The applicant who was approved by the North Castle Planning Board to open a restaurant in downtown Armonk said the town has countered with an exorbitantly high demand in the Community Benefits Agreement (CBA).

Stefan Martinovic, who received site plan approval from the Planning Board on Apr. 8, said he initially offered $51,000 to the town as part of the conditions of approval for Wren of the Woods, a farm-to-table American restaurant for 12 Maple Ave.

However, Martinovic told The Examiner late last week that the town has sought $176,000.

“The (town’s) numbers are totally unreasonable,” Martinovic said. “We’re talking about a significant portion of this restaurant’s profits in the first year, if not all of the profits, depending on the numbers.”

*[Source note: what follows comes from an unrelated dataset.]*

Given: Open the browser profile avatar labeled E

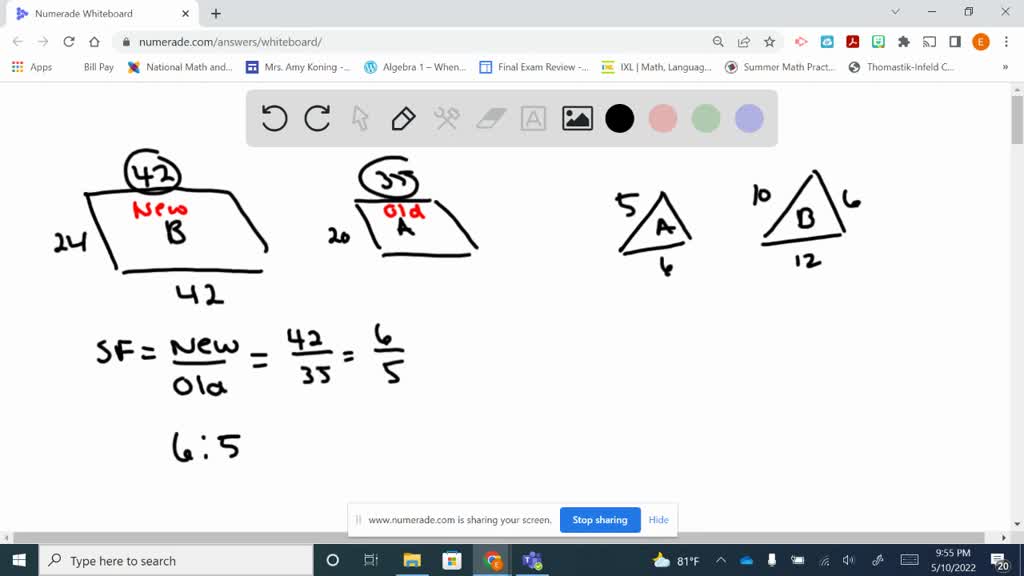Looking at the screenshot, I should click(980, 42).
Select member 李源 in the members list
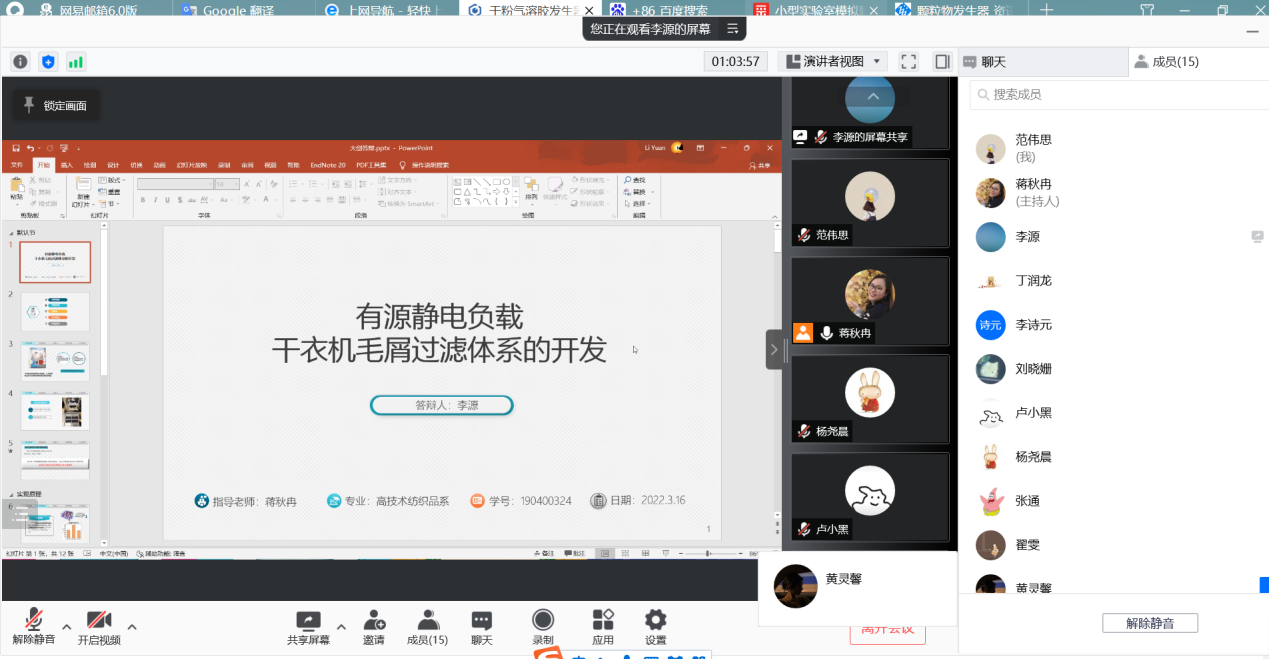The image size is (1269, 659). point(1027,237)
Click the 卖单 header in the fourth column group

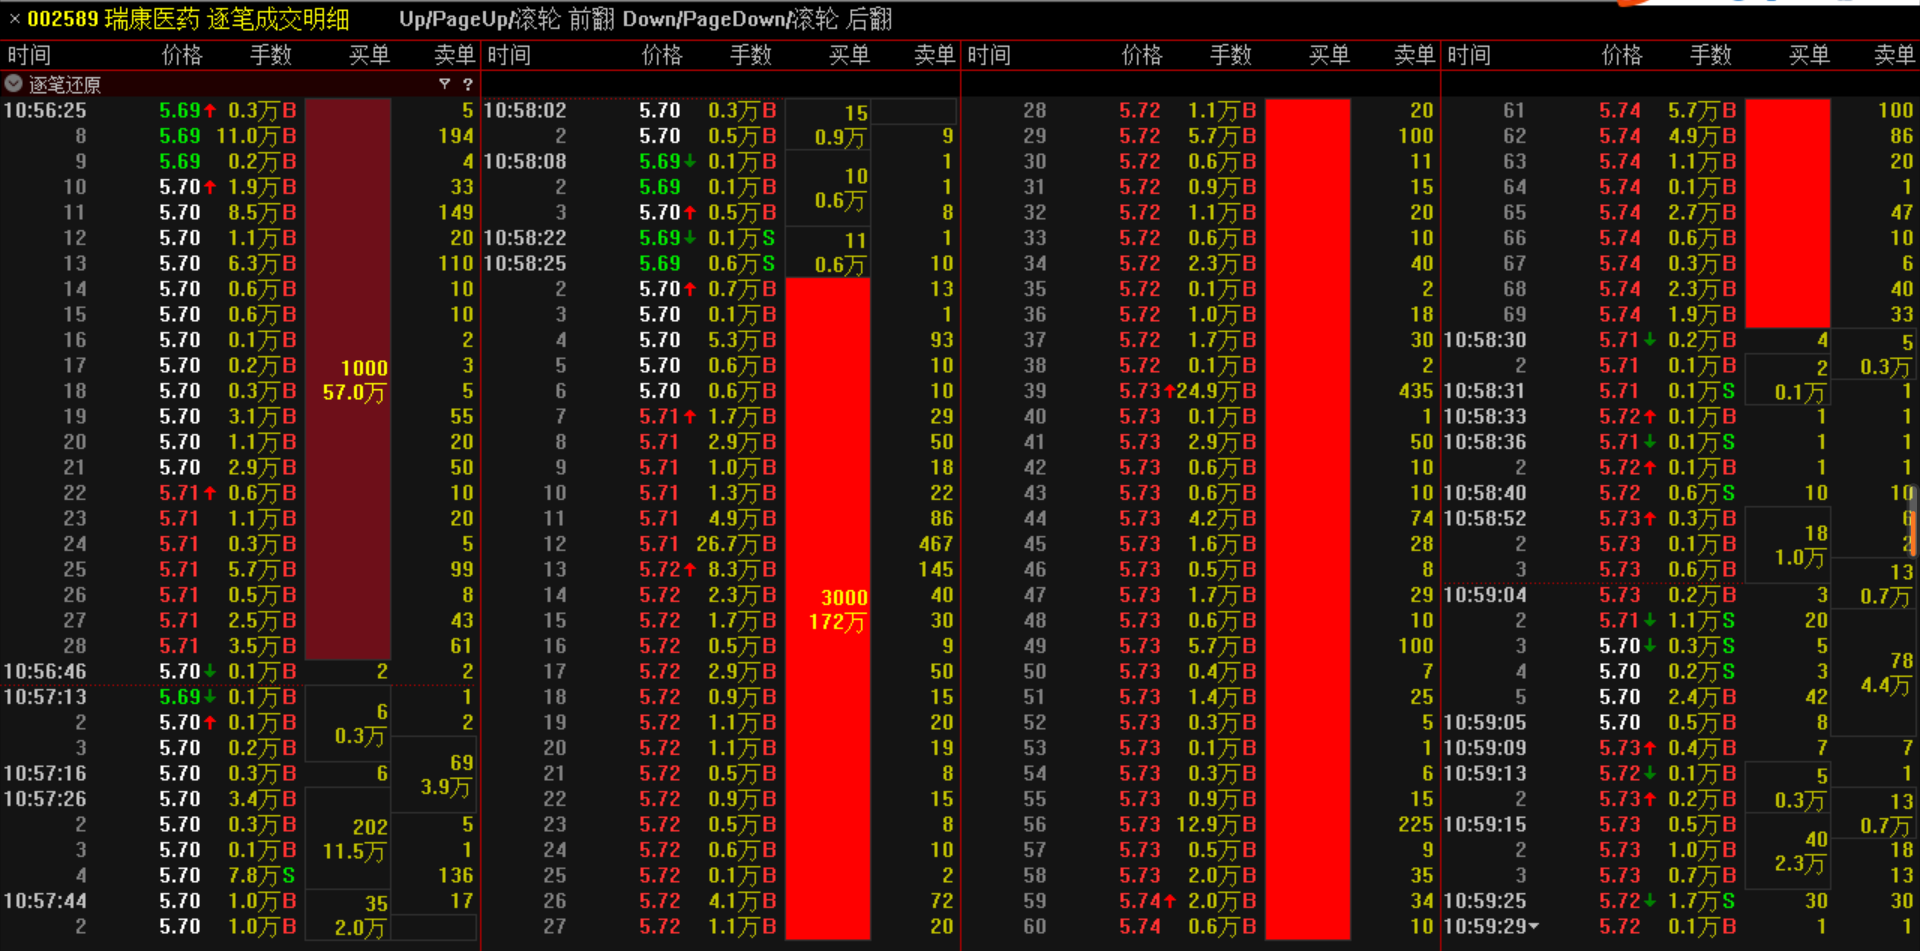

Debate over the project had exclusively revolved around whether there is adequate parking for the 144-seat restaurant that would seat 90 patrons inside and have another 54 seats outside on a seasonal basis. With valet parking, there would be 21 spaces at 12 Maple Ave. while Martinovic has reached an agreement with the owner of 20 Maple Ave. to provide 32 additional spaces.

Furthermore, he has also secured up to nine employee parking spaces at the American Legion on Bedford Road.

As part of its approval last month, the Planning Board also required signage and valet parking in addition to the CBA that would be a payment to the town from the owner. The CBA would have to be completed before Martinovic can begin work to renovate and expand the 1,700-square-foot structure to 3,600 square feet.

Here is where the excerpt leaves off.